### [Your task]
Copy each of the lines below that contains the word "icon", matching case exactly.

....

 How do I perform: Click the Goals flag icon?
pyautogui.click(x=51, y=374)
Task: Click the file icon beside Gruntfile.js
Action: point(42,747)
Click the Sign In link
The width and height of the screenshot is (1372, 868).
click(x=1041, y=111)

....

### [Exercise output]
 How do I perform: Click the Goals flag icon?
Task: Click the file icon beside Gruntfile.js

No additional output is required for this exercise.